IL CONSENSO DI UN DIRITTO

Con riguardo alle scriminante del consenso dell’avente diritto, occorre prendere le mosse dalla valutazione del contenuto della espressione normativa “in assenza di esigenze terapeutiche“, tenendo presente la variabilità storico-scientifica della nozione. Si deve tener conto dei problemi che possono insorgere in presenza del consenso della persona sottoposta alla pratica di MGF. Il problema si pone, sia quando la pratica si esercita su un
minore (che non è in grado di esprimere un consenso valido ed efficace), ma soprattutto quando si esercita su una donna maggiorenne.
Il punto diventa ancora più cruciale se si tengono presenti gli orientamenti assunti in sede dei lavori parlamentari che avrebbero condotto alla formulazione definitiva dell’art. 583–bis c.p. e che rivelavano l’intenzione di introdurre una norma penale dotata di una esplicita forza di resistenza nei confronti dell’operatività dell’art. 50 c.p. L’esito della norma è stato diverso perché in concreto non hanno potuto escludere espressamente l’operatività del consenso dell’avente diritto.
La mancata inclusione del riferimento al consenso nella norma  può essere sottoposta ad un duplice interpretazione.

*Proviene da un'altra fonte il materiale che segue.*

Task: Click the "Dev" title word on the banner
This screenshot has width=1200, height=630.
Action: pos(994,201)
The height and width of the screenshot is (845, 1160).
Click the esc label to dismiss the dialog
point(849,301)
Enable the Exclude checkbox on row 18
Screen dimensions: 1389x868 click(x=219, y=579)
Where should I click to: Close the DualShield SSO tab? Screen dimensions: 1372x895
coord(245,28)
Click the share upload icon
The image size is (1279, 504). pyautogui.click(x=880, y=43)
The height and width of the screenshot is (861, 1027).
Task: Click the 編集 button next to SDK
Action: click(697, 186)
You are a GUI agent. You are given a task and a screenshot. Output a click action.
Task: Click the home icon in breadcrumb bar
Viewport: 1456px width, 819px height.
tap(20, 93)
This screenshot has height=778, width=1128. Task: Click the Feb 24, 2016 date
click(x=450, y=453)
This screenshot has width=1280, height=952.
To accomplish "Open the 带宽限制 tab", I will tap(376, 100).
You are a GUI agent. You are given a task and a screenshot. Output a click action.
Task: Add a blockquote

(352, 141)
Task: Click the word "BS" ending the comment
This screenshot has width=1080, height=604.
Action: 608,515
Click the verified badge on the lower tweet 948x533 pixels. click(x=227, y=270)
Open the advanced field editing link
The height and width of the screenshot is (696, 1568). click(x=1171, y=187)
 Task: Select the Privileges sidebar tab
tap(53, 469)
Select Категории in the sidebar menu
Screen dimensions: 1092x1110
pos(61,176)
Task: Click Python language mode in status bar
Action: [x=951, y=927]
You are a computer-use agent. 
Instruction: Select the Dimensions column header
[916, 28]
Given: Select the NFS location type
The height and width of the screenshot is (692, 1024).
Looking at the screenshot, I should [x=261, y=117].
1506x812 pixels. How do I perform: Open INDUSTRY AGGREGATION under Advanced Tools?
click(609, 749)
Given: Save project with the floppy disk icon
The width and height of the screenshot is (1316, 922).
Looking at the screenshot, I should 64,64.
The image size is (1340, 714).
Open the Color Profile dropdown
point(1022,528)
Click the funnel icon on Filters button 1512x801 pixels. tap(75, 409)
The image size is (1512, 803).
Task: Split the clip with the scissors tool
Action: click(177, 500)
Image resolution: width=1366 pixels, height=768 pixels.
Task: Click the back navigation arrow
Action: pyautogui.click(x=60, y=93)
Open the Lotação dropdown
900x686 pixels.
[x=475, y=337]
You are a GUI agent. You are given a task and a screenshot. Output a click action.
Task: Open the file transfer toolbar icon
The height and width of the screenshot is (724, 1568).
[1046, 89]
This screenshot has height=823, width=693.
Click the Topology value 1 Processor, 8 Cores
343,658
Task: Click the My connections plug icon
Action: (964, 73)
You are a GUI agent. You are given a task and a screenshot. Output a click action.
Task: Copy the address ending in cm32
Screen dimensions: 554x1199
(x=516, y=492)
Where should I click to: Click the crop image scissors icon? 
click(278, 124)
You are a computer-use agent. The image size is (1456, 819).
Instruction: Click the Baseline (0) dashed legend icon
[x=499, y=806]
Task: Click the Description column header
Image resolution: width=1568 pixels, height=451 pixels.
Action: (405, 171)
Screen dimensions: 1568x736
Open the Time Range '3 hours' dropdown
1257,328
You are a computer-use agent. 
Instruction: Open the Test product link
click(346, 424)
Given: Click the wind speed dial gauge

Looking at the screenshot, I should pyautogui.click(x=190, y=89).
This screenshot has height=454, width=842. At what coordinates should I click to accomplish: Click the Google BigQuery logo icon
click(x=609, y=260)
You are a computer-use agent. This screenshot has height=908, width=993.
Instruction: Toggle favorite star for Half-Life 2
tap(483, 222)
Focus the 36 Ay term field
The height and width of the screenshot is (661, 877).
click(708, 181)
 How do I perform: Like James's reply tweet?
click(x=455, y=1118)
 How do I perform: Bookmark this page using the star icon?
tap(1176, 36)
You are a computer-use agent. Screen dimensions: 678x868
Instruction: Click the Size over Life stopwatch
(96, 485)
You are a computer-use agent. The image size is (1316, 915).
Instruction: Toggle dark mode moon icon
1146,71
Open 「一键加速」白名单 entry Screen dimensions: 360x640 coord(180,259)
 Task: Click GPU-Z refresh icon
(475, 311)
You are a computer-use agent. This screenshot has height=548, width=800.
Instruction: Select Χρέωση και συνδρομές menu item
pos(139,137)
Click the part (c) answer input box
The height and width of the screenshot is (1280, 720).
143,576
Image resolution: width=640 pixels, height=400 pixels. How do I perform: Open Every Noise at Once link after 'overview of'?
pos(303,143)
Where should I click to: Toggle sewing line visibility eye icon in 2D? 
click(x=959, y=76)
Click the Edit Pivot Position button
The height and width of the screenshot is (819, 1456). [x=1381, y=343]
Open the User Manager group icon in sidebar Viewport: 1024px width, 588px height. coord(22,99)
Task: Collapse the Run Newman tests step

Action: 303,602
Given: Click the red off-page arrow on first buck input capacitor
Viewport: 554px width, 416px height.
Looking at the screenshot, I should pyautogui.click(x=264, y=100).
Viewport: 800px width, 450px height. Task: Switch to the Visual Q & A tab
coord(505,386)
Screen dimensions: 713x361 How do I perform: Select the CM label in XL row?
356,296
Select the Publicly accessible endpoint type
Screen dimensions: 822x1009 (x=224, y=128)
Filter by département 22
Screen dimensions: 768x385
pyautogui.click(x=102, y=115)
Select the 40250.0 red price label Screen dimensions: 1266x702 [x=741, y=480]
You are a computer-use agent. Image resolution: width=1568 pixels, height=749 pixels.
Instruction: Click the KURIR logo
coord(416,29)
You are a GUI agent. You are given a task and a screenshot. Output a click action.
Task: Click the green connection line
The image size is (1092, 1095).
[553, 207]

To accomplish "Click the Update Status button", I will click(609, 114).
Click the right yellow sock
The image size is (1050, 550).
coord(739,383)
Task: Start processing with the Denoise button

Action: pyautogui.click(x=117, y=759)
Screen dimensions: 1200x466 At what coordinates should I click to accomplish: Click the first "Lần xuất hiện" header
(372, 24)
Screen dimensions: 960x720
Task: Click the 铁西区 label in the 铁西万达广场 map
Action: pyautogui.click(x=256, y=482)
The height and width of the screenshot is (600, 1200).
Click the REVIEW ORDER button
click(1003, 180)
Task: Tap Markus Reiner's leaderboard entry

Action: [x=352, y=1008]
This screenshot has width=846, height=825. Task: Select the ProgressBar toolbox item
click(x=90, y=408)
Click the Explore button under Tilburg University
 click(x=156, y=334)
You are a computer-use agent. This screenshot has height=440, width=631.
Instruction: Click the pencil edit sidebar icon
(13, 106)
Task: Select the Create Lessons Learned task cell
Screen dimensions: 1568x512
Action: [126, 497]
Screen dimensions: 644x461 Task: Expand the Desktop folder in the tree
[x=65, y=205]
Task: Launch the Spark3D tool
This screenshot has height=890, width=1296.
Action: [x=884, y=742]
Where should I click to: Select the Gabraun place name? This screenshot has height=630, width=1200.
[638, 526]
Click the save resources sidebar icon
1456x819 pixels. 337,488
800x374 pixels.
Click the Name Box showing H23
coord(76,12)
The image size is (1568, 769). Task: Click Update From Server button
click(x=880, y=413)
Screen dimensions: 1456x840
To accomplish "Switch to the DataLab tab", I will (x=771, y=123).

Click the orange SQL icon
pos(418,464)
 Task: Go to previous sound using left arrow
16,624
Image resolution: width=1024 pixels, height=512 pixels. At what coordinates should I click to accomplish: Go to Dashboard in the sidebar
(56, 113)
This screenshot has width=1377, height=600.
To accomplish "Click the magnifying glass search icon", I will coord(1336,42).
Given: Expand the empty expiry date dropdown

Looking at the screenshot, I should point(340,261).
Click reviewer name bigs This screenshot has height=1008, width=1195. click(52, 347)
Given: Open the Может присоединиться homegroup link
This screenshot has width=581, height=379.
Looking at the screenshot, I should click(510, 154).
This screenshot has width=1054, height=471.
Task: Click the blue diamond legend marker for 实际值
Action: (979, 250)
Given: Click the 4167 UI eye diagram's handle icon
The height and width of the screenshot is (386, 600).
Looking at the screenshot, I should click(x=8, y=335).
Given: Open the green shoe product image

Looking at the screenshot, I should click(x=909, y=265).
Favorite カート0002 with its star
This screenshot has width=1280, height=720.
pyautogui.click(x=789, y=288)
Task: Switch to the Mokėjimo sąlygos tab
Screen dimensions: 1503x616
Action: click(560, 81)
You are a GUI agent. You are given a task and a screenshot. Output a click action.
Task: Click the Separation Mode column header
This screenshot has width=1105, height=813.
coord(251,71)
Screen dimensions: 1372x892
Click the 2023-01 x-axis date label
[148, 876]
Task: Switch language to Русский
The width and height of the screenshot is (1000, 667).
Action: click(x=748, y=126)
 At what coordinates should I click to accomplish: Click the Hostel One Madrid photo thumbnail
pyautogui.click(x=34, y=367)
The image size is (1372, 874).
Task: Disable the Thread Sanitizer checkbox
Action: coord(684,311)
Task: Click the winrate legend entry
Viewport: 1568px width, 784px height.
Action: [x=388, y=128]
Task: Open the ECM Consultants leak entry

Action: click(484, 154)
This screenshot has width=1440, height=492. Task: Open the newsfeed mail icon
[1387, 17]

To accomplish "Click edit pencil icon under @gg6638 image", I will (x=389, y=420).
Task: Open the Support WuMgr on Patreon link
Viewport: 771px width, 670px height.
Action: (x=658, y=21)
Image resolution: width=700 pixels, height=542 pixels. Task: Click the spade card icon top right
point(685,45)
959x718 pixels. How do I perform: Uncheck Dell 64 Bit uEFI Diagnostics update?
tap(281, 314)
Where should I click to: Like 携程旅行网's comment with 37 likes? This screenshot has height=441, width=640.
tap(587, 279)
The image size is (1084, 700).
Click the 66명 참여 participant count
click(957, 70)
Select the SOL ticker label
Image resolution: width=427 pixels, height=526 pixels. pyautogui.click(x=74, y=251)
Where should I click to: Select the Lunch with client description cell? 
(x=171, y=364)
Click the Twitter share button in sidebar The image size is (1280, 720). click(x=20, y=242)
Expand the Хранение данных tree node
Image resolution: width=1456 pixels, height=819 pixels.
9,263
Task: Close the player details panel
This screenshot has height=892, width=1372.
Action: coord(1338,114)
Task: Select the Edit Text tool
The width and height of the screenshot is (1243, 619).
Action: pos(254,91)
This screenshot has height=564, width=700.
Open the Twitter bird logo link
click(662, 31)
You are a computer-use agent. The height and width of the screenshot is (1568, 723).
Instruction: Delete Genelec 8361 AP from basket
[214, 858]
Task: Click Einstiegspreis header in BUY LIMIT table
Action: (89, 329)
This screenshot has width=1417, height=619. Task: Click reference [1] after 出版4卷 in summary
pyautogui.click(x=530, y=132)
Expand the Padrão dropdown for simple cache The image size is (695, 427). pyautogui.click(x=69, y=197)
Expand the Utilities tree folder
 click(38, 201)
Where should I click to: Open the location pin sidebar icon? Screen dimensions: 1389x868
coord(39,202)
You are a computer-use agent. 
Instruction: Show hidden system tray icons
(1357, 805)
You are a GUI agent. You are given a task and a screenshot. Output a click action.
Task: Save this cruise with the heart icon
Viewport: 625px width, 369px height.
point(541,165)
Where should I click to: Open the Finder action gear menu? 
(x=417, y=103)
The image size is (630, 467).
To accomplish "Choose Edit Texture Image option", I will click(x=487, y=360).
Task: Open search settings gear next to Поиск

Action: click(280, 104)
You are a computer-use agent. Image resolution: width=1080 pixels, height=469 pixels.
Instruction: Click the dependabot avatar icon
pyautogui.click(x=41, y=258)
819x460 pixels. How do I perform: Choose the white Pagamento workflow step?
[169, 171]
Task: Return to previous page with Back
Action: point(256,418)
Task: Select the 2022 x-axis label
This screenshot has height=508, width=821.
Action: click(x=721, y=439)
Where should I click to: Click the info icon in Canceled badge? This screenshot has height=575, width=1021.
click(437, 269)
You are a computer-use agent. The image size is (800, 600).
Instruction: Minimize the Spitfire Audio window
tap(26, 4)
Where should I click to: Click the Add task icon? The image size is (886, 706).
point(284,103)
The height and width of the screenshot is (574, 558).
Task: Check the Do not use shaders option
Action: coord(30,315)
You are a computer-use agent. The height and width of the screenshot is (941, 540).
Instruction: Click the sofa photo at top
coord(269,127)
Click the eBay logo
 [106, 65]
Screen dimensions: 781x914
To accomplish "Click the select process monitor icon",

Perché da un lato il legislatore ha cercato di omettere l’inciso allo scopo di ribadire la indisponibilità del diritto offeso dal reato. Dall’altro l’omissione del medesimo inciso potrebbe in qualche modo aprire l’operatività in una zona che consente l’applicazione dell’art. 50 c.p. ed una interazione con l’art. 5 c.c.
Si consideri che i diritti offesi dal fatto tipico dei delitti in esame quali l’integrità fisica, la salute psico–sessuale e la dignità personale, possono essere considerate come diritti individuali relativamente disponibili, cioè disponibili nei limiti di cui all’art. 5 c.c. o comunque, entro limiti analoghi e quindi rientranti nel campo d’applicazione della  scriminante del consenso.
Il problema allora attiene all’accertamento del rispetto dei limiti entro i quali, tali diritti sono disponibili. In relazione al primo comma (alle pratiche di mutilazione), occorre rilevare che esse producono una diminuzione permanente dell’integrità fisica della donna e questo basterebbe per negare la rilevanza scriminante del consenso, anche se con dei dubbi residui perché una donna che in modo consapevole e spontaneo consente alla MGF per motivi socio culturali e tradizionali in cui esse aderiscono e che sottostanno a siffatte pratiche, potrebbero esercitare un proprio diritto di libera autodeterminazione per un miglioramento della propria salute.